Task to complete ▸ Which lines in the records below include the word "Search"? Report each of them in full.

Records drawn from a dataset
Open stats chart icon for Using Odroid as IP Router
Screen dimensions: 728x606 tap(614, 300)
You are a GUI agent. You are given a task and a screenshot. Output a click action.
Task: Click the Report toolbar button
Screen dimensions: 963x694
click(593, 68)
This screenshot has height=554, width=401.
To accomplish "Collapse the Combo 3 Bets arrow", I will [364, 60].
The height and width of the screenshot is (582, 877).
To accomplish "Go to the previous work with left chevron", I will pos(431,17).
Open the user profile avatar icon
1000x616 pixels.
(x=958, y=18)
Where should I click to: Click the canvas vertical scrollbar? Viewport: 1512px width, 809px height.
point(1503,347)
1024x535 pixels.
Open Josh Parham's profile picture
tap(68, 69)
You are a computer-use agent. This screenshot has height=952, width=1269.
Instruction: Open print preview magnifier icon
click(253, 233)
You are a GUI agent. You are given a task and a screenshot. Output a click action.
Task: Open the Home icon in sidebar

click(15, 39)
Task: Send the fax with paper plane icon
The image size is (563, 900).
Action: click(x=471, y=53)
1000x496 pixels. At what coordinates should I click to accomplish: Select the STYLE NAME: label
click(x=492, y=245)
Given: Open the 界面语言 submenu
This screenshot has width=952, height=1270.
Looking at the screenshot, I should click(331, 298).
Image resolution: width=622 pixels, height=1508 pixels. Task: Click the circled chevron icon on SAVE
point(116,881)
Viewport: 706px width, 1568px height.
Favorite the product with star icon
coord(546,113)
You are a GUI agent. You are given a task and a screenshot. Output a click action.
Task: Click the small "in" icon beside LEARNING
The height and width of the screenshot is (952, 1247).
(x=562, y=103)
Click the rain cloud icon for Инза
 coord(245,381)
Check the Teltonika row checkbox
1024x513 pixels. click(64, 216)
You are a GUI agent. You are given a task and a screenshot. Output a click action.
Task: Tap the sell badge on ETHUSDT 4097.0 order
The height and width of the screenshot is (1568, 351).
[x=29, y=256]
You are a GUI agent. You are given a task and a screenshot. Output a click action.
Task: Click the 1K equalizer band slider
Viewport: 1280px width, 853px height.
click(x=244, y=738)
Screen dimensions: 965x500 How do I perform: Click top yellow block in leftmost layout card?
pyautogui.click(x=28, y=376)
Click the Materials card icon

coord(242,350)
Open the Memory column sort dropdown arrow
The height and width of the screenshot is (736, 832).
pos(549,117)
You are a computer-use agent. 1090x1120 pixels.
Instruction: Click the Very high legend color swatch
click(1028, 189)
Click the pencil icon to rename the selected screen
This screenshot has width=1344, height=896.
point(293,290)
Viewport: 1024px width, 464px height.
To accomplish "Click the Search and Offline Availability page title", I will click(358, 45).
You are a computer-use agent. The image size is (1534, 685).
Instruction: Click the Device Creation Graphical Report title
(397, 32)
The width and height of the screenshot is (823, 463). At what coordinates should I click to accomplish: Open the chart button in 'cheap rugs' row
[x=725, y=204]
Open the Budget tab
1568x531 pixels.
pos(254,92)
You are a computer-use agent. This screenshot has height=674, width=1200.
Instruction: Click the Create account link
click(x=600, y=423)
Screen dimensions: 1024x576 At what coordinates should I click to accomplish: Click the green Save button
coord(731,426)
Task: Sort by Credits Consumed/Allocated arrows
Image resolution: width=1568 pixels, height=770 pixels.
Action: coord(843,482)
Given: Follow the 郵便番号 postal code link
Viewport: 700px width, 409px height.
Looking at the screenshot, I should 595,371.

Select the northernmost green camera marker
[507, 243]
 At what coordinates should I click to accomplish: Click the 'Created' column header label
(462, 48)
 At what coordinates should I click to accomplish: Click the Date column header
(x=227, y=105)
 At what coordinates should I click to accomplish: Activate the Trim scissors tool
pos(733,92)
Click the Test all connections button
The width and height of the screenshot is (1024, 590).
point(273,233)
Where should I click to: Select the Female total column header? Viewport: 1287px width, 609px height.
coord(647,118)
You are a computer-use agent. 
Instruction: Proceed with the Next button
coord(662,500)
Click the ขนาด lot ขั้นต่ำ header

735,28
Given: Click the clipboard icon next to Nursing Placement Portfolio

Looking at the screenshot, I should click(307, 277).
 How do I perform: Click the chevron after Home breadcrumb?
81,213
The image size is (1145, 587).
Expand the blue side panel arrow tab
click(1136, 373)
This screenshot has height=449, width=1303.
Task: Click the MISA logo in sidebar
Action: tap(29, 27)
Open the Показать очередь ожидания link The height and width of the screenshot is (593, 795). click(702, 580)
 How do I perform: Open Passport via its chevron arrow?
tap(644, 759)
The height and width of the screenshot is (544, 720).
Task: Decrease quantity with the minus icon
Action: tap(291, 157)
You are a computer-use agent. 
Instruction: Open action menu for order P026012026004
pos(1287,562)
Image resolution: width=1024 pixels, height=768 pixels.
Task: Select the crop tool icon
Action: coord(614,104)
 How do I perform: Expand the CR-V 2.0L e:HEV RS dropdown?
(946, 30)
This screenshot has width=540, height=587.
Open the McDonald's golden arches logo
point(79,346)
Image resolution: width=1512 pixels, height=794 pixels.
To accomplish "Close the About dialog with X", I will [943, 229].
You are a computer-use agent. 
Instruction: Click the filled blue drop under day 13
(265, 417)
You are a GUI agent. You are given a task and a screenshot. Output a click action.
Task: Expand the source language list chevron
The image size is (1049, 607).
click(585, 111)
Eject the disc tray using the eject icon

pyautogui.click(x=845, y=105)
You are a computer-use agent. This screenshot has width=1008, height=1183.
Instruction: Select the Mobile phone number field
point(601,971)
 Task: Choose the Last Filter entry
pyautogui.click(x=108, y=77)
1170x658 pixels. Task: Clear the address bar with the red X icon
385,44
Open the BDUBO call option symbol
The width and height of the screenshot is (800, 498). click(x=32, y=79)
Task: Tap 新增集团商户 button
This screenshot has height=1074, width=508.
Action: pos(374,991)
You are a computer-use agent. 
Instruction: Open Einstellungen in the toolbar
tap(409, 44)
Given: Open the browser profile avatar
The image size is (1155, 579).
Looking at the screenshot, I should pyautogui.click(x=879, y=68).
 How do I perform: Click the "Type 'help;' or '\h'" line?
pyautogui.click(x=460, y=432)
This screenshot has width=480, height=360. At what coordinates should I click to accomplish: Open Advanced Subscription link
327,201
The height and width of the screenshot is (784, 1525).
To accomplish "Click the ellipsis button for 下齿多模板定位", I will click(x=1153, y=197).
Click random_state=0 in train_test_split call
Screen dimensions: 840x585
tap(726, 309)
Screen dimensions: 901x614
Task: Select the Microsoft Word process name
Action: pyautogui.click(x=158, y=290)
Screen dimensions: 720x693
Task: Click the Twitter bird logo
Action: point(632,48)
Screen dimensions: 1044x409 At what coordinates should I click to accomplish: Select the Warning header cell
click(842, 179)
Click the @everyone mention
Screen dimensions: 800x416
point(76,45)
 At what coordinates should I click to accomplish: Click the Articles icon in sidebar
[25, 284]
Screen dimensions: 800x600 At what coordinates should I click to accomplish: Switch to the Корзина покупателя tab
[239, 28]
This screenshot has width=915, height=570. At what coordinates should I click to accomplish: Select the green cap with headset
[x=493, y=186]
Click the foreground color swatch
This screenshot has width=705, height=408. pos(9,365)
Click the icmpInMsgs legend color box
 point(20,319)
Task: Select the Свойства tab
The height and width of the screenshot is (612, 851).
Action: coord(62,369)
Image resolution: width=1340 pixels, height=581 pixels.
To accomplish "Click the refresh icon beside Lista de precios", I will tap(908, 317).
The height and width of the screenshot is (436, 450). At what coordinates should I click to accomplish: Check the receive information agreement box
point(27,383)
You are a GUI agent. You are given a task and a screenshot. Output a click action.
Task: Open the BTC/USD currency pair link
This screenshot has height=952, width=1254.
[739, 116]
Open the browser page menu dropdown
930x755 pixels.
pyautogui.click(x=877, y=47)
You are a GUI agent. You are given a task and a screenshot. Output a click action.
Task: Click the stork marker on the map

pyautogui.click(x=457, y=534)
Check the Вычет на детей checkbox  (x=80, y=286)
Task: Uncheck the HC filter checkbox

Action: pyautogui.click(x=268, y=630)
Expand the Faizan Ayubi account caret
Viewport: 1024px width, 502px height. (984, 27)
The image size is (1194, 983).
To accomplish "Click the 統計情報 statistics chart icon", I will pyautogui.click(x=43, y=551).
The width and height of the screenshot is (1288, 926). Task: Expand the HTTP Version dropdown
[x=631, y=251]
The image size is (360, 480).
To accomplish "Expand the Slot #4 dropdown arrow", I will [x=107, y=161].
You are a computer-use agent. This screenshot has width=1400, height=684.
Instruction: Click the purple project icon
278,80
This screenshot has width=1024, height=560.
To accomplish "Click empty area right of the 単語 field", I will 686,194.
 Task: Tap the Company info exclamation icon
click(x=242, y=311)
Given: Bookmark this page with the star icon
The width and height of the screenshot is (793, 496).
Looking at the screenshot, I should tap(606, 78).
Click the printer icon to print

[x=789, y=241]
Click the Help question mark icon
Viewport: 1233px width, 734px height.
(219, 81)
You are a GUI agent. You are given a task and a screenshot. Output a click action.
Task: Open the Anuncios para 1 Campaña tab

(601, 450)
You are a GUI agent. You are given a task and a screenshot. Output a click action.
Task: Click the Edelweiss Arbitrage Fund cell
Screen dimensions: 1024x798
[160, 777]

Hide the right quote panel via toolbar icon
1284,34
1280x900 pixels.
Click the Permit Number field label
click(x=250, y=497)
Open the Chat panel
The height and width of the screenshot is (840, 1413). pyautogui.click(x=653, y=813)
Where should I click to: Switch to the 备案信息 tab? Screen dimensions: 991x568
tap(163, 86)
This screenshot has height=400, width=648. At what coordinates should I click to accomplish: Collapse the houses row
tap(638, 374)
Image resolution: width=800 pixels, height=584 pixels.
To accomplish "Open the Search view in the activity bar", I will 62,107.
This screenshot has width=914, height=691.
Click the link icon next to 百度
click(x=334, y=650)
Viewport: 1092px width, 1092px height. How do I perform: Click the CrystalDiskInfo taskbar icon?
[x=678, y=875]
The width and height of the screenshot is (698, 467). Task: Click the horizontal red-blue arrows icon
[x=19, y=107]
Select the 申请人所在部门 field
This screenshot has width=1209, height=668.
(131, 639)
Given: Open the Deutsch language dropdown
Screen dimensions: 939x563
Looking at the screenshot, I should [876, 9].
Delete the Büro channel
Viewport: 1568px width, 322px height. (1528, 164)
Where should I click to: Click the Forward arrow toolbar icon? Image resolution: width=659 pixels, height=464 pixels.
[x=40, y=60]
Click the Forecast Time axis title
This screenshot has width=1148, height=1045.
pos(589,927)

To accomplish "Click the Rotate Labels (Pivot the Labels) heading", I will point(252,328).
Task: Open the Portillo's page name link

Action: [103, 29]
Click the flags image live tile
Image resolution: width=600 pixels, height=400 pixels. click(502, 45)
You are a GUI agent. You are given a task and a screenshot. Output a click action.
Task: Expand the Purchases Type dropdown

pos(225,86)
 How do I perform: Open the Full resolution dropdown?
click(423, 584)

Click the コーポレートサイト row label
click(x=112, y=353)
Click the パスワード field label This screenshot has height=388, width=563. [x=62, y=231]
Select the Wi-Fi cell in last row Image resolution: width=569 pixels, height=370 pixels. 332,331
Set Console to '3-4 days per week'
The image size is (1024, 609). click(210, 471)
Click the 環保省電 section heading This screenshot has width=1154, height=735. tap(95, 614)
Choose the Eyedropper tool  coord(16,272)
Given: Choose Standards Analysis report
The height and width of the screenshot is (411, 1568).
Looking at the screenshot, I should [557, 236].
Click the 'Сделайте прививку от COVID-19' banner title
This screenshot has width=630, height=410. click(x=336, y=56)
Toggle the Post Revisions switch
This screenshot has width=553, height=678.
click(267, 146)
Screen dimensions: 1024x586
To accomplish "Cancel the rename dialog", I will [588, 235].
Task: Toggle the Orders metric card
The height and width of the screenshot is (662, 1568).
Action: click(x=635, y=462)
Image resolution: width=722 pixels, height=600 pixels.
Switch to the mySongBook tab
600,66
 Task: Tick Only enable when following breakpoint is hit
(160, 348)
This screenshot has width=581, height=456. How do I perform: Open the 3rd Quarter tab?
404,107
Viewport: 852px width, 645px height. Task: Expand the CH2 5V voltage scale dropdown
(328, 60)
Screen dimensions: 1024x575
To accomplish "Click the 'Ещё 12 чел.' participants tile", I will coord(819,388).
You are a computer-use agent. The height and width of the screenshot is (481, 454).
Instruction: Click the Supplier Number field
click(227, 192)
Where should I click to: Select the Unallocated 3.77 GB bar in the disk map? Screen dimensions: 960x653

Answer to the exercise ▸
To accomplish "Click the Search and Offline Availability page title", I will click(358, 45).
To accomplish "Open the Search view in the activity bar", I will 62,107.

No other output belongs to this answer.